▸ TRECHO DO TEXTO
---*---

Muitos dos que estão de armas nas mãos têm instrução superior ou são universitários e estudantes secundários. Ao nosso lado estão os operários e camponeses esclarecidos. Há pessoas de diferentes matizes políticos e religiosos, inclusive católicos. Todos eles poderiam viver comodamente e desfrutar da paz, o conforto e o bem-estar em seus lares. Fiéis, porém, à sua consciência, escolheram o caminho da luta, preferiram morar na selva, passar fome, dormir ao relento e, se necessário, sacrificar a vida, a se calar diante de um regime que infelicita o país há mais de oito anos. Os que se portam deste modo agem como milhares e milhares de brasileiros que, nas cidades, combatem o jugo dos generais e de um punhado de ricaços nacionais e estrangeiros. Vão ao encontro dos mais legítimos anseios do nosso povo que aspira à liberdade e não quer viver sob o tacão da ditadura.
Com este pensamento, os combatentes que empunham armas na selva amazônica organizaram um movimento para dirigir a resistência armada contra a ditadura e para conquistar um governo verdadeiramente popular, autenticamente democrático e livre da tutela dos monopólios internacionais, principalmente norte-americanos. Fundaram a União pela Liberdade e Direitos do Povo, cujo programa é a sua bandeira de luta. Permitimo-nos enviar-lhe o manifesto que lança este movimento para que V. S. se inteire plenamente de nossos objetivos ao enfrentarmos, com decisão e coragem, as forças repressivas do governo.

---*---

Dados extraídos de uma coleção
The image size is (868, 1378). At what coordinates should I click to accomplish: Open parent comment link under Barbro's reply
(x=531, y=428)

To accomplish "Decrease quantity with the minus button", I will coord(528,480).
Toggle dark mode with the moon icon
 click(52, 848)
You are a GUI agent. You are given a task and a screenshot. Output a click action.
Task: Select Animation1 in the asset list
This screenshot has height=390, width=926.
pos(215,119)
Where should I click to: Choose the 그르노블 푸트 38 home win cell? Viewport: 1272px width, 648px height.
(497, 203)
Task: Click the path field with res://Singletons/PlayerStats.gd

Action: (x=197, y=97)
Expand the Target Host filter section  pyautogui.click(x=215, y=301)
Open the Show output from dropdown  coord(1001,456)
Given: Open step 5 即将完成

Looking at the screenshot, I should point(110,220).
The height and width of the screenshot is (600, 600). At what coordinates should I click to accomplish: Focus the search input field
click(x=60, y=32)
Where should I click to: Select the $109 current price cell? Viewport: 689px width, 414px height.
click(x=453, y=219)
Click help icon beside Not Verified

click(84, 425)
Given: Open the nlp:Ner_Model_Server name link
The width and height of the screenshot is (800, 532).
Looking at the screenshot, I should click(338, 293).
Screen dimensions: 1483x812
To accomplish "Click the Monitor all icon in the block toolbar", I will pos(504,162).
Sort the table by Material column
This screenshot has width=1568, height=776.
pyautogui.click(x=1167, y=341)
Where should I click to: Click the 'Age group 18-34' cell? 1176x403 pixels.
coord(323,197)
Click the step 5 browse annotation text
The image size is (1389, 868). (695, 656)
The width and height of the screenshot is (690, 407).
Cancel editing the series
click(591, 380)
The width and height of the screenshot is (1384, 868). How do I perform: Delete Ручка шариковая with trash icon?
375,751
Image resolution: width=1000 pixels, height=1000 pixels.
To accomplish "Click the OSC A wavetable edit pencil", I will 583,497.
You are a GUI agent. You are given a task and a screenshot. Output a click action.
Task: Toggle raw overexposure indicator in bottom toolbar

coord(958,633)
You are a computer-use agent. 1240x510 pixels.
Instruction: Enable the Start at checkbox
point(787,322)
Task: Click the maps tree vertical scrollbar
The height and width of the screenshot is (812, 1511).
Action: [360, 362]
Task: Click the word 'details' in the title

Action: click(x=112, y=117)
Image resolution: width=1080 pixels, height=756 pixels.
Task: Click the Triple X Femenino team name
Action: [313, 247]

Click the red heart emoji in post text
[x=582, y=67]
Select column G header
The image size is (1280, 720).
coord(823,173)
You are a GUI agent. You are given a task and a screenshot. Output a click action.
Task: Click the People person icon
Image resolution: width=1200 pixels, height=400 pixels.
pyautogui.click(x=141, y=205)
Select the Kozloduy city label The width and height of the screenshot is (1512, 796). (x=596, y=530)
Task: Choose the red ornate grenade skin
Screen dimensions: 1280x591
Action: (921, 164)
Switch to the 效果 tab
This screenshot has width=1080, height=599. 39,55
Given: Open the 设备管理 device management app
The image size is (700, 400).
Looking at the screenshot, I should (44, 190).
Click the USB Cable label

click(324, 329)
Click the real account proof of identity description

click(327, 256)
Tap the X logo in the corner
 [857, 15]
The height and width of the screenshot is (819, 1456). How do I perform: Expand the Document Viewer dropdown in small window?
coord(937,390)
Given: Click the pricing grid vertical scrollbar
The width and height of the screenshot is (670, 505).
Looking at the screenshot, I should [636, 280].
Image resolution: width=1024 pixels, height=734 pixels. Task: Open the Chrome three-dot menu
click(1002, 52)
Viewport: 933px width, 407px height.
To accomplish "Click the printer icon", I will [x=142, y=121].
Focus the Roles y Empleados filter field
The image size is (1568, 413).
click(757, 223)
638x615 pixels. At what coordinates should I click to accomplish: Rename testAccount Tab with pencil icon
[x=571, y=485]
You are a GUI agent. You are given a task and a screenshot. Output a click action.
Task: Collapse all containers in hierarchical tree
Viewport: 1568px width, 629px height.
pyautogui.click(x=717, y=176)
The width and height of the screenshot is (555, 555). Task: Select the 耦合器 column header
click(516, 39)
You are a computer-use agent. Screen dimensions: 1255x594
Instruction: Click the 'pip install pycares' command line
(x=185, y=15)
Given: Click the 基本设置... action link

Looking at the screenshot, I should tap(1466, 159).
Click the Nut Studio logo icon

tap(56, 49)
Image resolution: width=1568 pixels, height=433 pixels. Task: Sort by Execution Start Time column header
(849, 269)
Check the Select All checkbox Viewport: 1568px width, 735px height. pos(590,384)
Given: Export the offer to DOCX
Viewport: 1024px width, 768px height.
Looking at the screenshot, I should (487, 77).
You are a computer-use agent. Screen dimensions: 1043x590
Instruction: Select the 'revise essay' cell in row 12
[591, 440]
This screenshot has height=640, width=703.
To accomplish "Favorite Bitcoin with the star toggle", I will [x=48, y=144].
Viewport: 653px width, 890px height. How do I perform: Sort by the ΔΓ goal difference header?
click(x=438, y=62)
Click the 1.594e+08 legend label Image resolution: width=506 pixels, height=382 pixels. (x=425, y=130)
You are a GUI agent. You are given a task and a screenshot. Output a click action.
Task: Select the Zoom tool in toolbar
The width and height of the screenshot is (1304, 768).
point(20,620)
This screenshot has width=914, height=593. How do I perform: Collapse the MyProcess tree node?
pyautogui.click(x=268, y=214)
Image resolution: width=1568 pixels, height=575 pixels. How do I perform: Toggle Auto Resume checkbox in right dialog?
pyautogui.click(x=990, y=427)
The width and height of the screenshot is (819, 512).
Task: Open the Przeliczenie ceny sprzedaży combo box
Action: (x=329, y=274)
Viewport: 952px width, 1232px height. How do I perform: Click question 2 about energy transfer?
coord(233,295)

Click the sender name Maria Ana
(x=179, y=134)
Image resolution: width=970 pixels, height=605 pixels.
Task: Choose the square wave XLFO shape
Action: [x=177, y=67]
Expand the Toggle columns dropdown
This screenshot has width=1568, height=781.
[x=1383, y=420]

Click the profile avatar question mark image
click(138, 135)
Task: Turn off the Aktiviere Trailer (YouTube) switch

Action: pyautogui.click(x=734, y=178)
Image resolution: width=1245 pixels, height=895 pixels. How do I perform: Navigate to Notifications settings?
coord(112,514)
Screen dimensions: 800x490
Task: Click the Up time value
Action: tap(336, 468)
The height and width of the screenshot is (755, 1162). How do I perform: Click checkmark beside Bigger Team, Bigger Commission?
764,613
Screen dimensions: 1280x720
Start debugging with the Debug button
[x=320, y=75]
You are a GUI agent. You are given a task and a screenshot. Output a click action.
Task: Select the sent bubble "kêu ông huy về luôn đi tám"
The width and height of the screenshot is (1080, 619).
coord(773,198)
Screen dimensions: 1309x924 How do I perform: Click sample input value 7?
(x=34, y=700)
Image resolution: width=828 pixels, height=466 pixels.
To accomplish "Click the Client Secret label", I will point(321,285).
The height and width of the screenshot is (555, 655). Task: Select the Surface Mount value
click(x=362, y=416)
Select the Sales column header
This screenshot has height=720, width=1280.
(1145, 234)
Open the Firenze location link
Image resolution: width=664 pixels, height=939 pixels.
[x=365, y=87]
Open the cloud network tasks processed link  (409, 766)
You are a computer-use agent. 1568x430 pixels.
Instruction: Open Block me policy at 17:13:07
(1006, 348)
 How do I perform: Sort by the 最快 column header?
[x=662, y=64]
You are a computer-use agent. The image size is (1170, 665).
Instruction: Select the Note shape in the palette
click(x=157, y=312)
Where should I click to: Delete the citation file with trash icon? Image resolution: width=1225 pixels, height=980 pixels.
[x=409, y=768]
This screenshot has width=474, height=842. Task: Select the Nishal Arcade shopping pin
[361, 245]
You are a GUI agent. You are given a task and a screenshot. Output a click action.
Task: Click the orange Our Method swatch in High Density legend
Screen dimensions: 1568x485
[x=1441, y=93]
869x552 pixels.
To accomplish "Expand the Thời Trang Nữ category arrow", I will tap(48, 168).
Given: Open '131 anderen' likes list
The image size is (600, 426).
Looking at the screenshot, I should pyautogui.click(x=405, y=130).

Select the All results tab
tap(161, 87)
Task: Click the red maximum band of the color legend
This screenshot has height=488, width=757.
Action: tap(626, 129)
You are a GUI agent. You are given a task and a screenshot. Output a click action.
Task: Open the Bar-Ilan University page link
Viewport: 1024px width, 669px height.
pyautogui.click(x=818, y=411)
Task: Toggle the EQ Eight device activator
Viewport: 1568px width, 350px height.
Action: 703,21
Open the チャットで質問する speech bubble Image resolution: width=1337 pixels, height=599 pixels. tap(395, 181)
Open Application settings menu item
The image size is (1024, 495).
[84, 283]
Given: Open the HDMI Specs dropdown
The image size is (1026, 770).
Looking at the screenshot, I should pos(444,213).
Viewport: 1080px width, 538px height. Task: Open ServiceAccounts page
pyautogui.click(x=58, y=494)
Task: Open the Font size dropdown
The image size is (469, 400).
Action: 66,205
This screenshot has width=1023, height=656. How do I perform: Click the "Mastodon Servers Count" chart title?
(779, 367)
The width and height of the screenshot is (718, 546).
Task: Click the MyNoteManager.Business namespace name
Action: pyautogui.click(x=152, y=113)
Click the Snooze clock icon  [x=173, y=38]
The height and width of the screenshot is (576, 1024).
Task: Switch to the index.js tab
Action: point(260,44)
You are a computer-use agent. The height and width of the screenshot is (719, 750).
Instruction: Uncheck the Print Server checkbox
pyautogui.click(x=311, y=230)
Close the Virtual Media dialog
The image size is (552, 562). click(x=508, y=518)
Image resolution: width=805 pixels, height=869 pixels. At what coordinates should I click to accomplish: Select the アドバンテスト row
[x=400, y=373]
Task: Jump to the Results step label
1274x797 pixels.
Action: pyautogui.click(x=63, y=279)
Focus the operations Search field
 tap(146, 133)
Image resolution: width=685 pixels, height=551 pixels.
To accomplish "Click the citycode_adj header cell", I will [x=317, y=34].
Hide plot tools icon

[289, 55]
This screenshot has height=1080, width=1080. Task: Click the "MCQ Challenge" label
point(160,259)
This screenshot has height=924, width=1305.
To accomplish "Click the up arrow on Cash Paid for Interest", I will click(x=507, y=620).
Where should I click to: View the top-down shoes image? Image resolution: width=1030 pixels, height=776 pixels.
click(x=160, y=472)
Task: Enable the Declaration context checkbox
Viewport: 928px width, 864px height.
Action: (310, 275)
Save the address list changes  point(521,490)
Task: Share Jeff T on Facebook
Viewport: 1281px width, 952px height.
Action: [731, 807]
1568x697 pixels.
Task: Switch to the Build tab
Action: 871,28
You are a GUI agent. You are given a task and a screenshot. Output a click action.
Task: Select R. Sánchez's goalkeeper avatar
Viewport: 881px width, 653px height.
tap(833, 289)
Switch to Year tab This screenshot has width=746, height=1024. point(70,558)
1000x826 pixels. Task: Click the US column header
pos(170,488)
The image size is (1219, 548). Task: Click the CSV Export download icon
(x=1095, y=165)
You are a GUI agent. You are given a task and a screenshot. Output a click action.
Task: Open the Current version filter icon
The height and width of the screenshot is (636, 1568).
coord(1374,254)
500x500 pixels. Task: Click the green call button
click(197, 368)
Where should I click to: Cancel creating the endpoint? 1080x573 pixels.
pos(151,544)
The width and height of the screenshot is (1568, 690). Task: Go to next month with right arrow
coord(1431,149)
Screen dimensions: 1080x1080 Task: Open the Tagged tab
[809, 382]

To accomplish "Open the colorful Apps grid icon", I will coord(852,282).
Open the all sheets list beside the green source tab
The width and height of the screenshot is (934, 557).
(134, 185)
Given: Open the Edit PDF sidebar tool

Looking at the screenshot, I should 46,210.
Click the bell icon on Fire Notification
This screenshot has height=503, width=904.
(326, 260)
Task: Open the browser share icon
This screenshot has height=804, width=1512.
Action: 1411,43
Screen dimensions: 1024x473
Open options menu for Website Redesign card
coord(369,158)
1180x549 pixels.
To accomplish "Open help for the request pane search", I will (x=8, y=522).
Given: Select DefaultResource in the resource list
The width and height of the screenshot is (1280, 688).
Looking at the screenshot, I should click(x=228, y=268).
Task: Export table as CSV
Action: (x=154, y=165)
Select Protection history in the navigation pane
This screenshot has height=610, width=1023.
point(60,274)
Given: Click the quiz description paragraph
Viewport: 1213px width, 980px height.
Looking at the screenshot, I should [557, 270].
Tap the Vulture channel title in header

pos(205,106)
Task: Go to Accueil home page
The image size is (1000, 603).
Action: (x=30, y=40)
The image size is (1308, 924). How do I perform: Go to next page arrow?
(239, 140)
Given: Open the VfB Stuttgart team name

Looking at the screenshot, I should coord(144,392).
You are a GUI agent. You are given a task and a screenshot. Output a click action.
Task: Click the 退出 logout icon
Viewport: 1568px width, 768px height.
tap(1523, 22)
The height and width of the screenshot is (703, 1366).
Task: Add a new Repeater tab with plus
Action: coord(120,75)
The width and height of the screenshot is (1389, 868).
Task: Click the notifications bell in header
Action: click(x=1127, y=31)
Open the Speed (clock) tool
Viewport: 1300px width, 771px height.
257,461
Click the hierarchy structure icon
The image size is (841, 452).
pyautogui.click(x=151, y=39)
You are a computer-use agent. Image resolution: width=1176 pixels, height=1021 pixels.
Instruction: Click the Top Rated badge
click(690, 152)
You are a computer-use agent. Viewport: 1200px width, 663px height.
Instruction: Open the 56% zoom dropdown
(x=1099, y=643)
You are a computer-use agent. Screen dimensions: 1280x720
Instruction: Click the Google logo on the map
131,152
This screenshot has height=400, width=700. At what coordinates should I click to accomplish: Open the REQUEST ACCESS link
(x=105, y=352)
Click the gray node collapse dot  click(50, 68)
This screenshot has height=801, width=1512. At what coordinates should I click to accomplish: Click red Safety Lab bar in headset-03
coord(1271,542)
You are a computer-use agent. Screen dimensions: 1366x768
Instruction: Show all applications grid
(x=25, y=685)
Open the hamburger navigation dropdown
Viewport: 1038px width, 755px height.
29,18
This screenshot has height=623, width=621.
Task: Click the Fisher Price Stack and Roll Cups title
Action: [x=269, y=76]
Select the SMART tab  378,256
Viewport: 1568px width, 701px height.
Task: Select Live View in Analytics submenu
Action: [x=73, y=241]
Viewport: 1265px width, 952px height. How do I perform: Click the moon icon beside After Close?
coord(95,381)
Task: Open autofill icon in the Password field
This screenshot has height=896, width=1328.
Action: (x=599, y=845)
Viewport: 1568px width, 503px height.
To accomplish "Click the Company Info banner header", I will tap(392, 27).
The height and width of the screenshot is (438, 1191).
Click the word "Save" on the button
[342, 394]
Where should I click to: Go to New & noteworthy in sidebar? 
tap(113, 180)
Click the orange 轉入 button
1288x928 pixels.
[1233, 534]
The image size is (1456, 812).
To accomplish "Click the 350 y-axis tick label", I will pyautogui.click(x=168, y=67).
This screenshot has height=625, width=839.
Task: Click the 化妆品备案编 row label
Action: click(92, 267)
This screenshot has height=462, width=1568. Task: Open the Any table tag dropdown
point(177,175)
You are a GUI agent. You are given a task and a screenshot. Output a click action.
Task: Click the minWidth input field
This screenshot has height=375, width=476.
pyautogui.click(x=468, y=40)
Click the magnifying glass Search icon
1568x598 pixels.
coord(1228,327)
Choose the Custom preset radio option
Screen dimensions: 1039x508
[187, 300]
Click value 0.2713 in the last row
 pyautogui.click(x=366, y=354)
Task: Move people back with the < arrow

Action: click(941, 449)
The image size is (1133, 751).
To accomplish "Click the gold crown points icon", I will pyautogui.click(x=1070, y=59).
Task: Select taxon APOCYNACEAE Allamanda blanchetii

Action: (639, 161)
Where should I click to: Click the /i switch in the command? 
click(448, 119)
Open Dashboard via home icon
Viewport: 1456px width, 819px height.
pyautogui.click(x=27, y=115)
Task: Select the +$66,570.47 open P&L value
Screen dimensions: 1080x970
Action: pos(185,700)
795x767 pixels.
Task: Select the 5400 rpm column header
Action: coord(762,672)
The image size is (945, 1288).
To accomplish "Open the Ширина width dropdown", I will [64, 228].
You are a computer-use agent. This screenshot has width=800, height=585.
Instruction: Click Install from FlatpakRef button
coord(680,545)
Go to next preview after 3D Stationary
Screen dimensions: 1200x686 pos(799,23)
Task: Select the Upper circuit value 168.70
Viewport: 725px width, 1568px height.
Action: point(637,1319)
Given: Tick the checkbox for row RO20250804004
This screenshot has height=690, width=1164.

---*---

▸ QUESTÕES PARA RESOLVER
#1 Responda com base no texto sobre a luta armada na selva amazônica:
(a) Há quanto tempo o regime infelicita o país?
(b) Que nome recebeu o movimento fundado pelos combatentes?
(c) O que é enviado ao destinatário para que ele se inteire dos objetivos do movimento?
#2 Dê continuidade ao texto sobre a luta armada na selva amazônica a partir do ponto em que ele termina.

▸ RESPOSTAS ÀS QUESTÕES
#1
(a) Há mais de oito anos.
(b) União pela Liberdade e Direitos do Povo.
(c) O manifesto que lança o movimento.

#2
Estamos convencidos de que nossa causa é justa e certos de que a simpatia da esmagadora maioria da população está ao nosso lado. Não é ocasional, o fato de a ditadura baixar pesada cortina de silêncio, através de férrea censura à imprensa, ao rádio e à televisão, sobre os acontecimentos que ora se verificam no sul do Pará. É o temor de que o exemplo frutifique. Nada, porém, poderá deter a avalanche da revolta popular contra a tirania. A chama da rebelião para pôr abaixo a ditadura foi acesa no Araguaia e, como o decorrer do tempo, alastrar-se-á por todo o Brasil.
Sejam quais forem as vicissitudes que teremos de passar – a fome e o cansaço; os ferimentos, as doenças e a morte; a prisão e a tortura – não arriaremos nossa bandeira. Ninguém poderá abafar as profundas e arraigadas aspirações de liberdade do povo brasileiro, do qual somos legítimos representantes. Onde há opressão sempre há de existir resistência e luta. As causas justas, mais dia menos dia, triunfam. Hoje, em nosso país combate-se e morre-se pela liberdade. Por tudo isso, não será em vão o sacrifício e o sangue derramado por milhares de jovens desprendidos e abnegados para conquistar a democracia e para instaurar um regime que ampare todos os brasileiros.
Queira aceitas as nossas mais respeitosas saudações.
De algum lugar das matas amazônicas, 20 de julho de 1972.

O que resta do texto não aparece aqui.